● **EXERCISE GOAL**
If a line in the data holds the string "button", list it.

● **DATASET CONTENT**
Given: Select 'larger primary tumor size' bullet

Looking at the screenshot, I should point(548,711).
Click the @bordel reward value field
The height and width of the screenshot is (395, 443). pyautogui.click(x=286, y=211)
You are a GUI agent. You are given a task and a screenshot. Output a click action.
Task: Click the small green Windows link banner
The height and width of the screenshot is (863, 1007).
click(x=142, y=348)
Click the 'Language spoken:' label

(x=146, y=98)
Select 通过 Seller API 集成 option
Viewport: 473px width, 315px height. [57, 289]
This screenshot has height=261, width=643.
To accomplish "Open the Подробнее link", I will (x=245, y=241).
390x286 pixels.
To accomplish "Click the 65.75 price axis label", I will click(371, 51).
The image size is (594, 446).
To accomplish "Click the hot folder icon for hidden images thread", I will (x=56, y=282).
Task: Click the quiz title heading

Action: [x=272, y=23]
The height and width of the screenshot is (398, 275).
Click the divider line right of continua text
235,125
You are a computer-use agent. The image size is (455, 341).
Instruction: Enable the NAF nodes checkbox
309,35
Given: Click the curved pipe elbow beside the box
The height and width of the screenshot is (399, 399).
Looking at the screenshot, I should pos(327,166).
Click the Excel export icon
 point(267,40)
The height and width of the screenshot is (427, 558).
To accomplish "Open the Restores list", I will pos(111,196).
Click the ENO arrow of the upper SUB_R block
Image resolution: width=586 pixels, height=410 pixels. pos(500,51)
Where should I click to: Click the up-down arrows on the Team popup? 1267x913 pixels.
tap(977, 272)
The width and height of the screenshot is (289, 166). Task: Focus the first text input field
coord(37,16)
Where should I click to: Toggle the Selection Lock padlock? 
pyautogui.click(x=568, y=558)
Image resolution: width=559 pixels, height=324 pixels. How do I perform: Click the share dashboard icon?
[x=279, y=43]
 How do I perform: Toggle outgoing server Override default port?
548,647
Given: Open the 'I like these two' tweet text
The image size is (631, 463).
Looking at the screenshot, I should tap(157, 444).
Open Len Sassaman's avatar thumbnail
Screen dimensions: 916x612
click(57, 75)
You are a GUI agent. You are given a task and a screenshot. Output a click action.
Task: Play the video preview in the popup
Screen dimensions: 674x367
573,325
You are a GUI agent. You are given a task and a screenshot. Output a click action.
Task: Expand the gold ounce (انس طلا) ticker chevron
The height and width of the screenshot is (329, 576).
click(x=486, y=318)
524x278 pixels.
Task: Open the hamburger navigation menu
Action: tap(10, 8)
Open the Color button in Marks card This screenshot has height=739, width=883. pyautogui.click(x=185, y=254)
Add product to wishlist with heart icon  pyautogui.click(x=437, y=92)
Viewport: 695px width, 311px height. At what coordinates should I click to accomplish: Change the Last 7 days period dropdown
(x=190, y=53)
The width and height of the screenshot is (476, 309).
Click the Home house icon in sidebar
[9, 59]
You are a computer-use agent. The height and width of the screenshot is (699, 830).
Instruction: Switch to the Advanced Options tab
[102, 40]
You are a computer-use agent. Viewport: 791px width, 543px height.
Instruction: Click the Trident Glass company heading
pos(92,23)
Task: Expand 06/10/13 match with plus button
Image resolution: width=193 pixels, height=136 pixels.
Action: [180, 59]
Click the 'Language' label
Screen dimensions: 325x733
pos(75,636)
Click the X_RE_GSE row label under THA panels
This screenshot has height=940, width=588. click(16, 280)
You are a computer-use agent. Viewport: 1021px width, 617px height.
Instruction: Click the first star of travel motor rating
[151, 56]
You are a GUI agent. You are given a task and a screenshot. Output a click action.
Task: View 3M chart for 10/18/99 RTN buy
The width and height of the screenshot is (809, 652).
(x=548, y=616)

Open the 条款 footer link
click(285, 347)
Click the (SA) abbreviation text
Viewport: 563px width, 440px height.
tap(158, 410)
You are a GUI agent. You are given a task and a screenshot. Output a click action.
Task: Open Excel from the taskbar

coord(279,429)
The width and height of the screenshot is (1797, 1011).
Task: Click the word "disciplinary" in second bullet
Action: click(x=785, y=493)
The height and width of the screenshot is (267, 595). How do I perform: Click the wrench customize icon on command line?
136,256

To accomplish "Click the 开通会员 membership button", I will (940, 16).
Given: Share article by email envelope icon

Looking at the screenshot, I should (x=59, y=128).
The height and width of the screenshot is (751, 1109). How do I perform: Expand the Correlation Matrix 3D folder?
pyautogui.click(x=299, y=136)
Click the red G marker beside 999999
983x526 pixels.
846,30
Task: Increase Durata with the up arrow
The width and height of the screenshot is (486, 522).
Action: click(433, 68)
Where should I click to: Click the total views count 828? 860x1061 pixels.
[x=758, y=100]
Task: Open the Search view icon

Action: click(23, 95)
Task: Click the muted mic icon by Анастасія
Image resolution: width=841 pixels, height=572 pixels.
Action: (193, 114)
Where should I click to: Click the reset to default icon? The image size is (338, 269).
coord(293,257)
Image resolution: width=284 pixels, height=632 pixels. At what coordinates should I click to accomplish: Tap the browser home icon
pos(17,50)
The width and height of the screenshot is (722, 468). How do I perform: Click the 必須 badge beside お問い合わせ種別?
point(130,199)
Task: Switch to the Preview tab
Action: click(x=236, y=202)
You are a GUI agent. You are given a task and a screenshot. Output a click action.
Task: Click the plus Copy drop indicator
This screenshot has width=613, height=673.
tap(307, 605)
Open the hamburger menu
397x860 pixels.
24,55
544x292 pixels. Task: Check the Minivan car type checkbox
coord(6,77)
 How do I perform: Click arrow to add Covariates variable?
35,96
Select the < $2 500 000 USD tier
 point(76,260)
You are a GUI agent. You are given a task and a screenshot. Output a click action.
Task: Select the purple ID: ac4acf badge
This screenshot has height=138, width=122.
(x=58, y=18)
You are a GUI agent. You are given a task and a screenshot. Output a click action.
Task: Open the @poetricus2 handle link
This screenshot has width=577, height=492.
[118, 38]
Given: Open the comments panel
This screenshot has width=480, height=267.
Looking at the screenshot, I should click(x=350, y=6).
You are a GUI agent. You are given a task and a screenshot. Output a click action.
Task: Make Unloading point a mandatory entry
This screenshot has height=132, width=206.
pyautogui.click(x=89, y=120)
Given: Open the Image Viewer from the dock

● **ANSWER BOX**
Open the Color button in Marks card This screenshot has height=739, width=883. pyautogui.click(x=185, y=254)
Task: Expand 06/10/13 match with plus button
To accomplish "Click the 开通会员 membership button", I will (940, 16).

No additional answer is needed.